ABOUT THIS TASK - Beginning with the first line, please return the entries exactly through the line that contains "You are a computer-use", and leave out all later lines.

**** AVAILABLE DATA ****

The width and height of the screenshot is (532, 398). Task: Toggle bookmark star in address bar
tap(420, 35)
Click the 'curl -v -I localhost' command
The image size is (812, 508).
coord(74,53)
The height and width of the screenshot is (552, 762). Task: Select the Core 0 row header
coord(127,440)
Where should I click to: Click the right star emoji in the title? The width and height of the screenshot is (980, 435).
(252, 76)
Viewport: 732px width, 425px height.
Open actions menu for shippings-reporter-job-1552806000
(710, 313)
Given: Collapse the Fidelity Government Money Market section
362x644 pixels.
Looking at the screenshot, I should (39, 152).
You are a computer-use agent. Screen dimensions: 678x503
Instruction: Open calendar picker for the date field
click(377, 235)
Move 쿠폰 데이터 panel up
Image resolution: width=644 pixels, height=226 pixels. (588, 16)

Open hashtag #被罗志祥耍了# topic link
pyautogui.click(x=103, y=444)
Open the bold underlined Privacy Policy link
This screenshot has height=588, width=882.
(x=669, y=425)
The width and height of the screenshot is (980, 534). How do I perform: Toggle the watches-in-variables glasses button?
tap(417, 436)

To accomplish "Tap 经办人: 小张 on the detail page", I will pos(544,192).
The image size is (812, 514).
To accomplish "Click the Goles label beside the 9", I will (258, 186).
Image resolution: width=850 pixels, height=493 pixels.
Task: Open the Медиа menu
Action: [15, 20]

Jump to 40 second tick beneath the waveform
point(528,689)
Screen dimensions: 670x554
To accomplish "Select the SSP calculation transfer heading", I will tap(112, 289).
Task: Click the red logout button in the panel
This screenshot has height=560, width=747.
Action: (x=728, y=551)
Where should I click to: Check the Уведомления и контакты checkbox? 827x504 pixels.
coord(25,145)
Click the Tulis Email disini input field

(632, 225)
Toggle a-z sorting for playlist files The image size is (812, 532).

****

SOLUTION BELOW -
The width and height of the screenshot is (532, 398). Task: Toggle bookmark star in address bar
tap(420, 35)
Click the 'curl -v -I localhost' command
The image size is (812, 508).
coord(74,53)
The height and width of the screenshot is (552, 762). Task: Select the Core 0 row header
coord(127,440)
Where should I click to: Click the right star emoji in the title? The width and height of the screenshot is (980, 435).
(252, 76)
Viewport: 732px width, 425px height.
Open actions menu for shippings-reporter-job-1552806000
(710, 313)
Given: Collapse the Fidelity Government Money Market section
362x644 pixels.
Looking at the screenshot, I should (39, 152).
You are a computer-use agent. Screen dimensions: 678x503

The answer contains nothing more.